En comparant une lubie qui n’a pas vu le jour à une décision destinée à assurer la sécurité des citoyens, les auteurs de ce gag ont voulu mettre en relief le manque d’envergure de l’administration Plante. Et pour faire cela, on a utilisé un procédé malhonnête et mesquin.

Ce genre de commentaire fait partie du lot de critiques que Valérie Plante et son équipe encaissent depuis deux ans. Il suffit de discuter quelques minutes avec la mairesse pour voir que cette perception d’inertie et de manque de vision lui tape royalement sur les nerfs.

PHOTO EDOUARD PLANTE-FRÉCHETTE, LA PRESSE

Valérie Plante, mairesse de Montréal

Quand j’ai demandé à Valérie Plante, lors de la rencontre éditoriale que La Presse a organisée avec elle plus tôt cette semaine, de me dire quelle était la différence entre celle qui a poussé un long cri de joie sur la scène du Corona, le soir du 5 novembre 2017, et celle qui était devant nous, elle a esquissé un large sourire. Elle avait envie de répondre à cela.

▶ [CONSIGNES]
A. Répondez aux questions suivantes à partir de l'extrait sur Valérie Plante.
(i) Depuis combien de temps Valérie Plante et son équipe encaissent-elles des critiques ?
(ii) Quelle fonction la légende de la photo attribue-t-elle à Valérie Plante ?
(iii) Sur quelle scène Valérie Plante a-t-elle poussé un long cri de joie, et à quelle date ?
B. Écrivez la suite de l'extrait sur Valérie Plante, en commençant après sa dernière phrase.

▶ [MATÉRIEL RECUEILLI]
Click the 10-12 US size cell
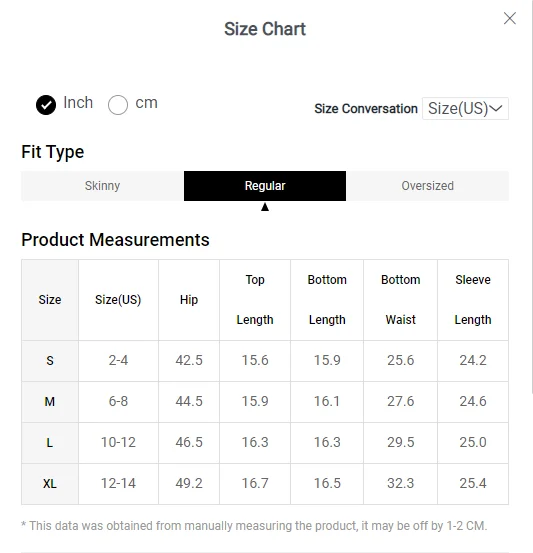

▶ [RÉPONSES]
A.
(i) Elles encaissent des critiques depuis deux ans.
(ii) La légende la présente comme mairesse de Montréal.
(iii) Elle a poussé ce cri sur la scène du Corona, le soir du 5 novembre 2017.

B.
Elle a reconnu que ses deux premières années à la mairie n’ont pas été un « long fleuve tranquille », qu’il y a eu beaucoup d’apprentissage pour elle et son équipe. Elle a réalisé que Montréal était une « grosse machine ». Moi, j’aurais dit un « gros monstre », mais bon.

Elle a aussi dit qu’elle a appris à composer avec une approche « transversale » (un terme qu’elle utilise souvent depuis quelques mois), c’est-à-dire l’art de faire passer un projet dans l’entonnoir de toutes les sphères d’une ville : le développement économique et commercial, l’habitation, la mobilité, l’aménagement, la culture, etc.

Puis, après quelques secondes d’hésitation, elle a abordé une question qui, on le sentait bien, la préoccupe beaucoup : celle du deux poids, deux mesures, qu’elle observe dans le monde politique.

Valérie Plante a découvert au cours des deux dernières années que pour une large part de la population, une mairesse n’est pas un maire.

Les commentaires injustes, méprisants et paternalistes (comme celui sur Jean Drapeau et elle) au sujet de son idéologie et de ses idées, je les entends et je les lis constamment depuis deux ans autour d’une table, dans les réseaux sociaux et dans certains médias. Une élue aura rarement été responsable d’autant de problèmes. Pour beaucoup de gens, Valérie Plante n’est pas une mairesse, elle est le punching bag qui sert à faire désenfler leurs frustrations quotidiennes.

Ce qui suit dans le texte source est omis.